Number of Register vs different architecture

Dear all,

I have a code (all the variable are defined as float single precision) that run on three differents GPU:

  1. G210M (laptop) (capability 1.3)
  2. GTX 460 (workstation) (capability 2.1)
  3. Tesla C2070 (workstation at work) (capability 2.0)

The code is compiled, on each GPU, with the appropiate nvcc flag (-arch sm_13, -arch sm_20) and the flag -Xptxas="-v", in order to know the number of the register per thread, but why this number is not the same?
Result from compiler:

  • G210M number of the register per thread 29
  • GTX 460 number of the register per thread 37
  • Tesla C2070 number of the register per thread 55

Since the code is the same I should aspect to have the same number of the register per thread even if the GPUs are not the same .

Thank you.

Dear all,

I have a code (all the variable are defined as float single precision) that run on three differents GPU:

  1. G210M (laptop) (capability 1.3)
  2. GTX 460 (workstation) (capability 2.1)
  3. Tesla C2070 (workstation at work) (capability 2.0)

The code is compiled, on each GPU, with the appropiate nvcc flag (-arch sm_13, -arch sm_20) and the flag -Xptxas="-v", in order to know the number of the register per thread, but why this number is not the same?
Result from compiler:

  • G210M number of the register per thread 29
  • GTX 460 number of the register per thread 37
  • Tesla C2070 number of the register per thread 55

Since the code is the same I should aspect to have the same number of the register per thread even if the GPUs are not the same .

Thank you.

Compute capability 1.x and 2.x are two quite different architectures, so it is not surprising they use different numbers of registers.
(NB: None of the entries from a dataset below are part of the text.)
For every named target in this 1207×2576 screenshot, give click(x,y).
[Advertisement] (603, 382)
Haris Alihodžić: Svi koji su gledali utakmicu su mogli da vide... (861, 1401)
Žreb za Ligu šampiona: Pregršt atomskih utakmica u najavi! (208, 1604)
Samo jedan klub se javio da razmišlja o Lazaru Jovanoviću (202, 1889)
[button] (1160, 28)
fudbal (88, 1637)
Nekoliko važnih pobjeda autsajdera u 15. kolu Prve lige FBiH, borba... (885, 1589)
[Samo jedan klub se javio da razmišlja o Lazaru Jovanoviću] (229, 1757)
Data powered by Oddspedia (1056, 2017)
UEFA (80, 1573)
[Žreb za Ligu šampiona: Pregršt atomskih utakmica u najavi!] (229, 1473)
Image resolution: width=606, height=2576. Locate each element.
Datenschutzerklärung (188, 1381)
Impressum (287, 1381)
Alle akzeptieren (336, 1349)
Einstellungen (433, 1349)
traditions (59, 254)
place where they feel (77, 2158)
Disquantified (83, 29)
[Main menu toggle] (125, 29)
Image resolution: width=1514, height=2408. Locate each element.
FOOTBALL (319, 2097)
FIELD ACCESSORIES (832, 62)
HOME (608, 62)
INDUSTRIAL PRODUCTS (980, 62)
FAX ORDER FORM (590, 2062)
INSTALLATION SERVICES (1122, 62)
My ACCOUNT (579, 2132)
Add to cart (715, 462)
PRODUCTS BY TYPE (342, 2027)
Compute capability 2.0 and 2.1 have no user-visible changes though, so the different numbers seem strange. Are you running different CUDA versions on the two machines?

Compute capability 1.x and 2.x are two quite different architectures, so it is not surprising they use different numbers of registers. Compute capability 2.0 and 2.1 have no user-visible changes though, so the different numbers seem strange. Are you running different CUDA versions on the two machines?

The CUDA version are the same, the drivers are differents. Sorry, but why between the 2.x ans 1.x the difference are almost the double?
It is for optimizations/performance of nvcc in 2.x that the number of registers is double.
Thank you.

Michele

The CUDA version are the same, the drivers are differents. Sorry, but why between the 2.x ans 1.x the difference are almost the double?
It is for optimizations/performance of nvcc in 2.x that the number of registers is double.
Thank you.

Michele

Are you compiling for 32 or 64 bit? On 64 bit, pointers take up two registers. Also 2.x introduced an ABI for function calls etc. that unfortunately increases register use quite a lot.

Are you compiling for 32 or 64 bit? On 64 bit, pointers take up two registers. Also 2.x introduced an ABI for function calls etc. that unfortunately increases register use quite a lot.

In general, the increase in register use from the use of the ABI should be minor (often just one register). Prior to CUDA 4.0 there were still a few rough edges regarding the use of the ABI which in some cases drove up the register usage significantly. Best I know, all known issues of this nature were fixed for CUDA 4.0 at the latest.

As has been pointed out above, one should expect to see differences in register usage based on host platform and GPU architecture.

The sm_2x architecture made various changes compared to the sm_1x architecture that tend to increase the use of general purpose registers. In particular it is more of a strict load-store architecture, and it removed separate address registers. Also, with sm_2x IEEE-compliant single-precision division and square root became the default implementations. The subroutines that implement this functionality require additional registers over the approximate implementations used on sm_1x architecture GPUs. Note that programmers can opt out of the IEEE-compliant single-precision division and square root by use of the compiler switches -prec-div=false, -prec_sqrt=false.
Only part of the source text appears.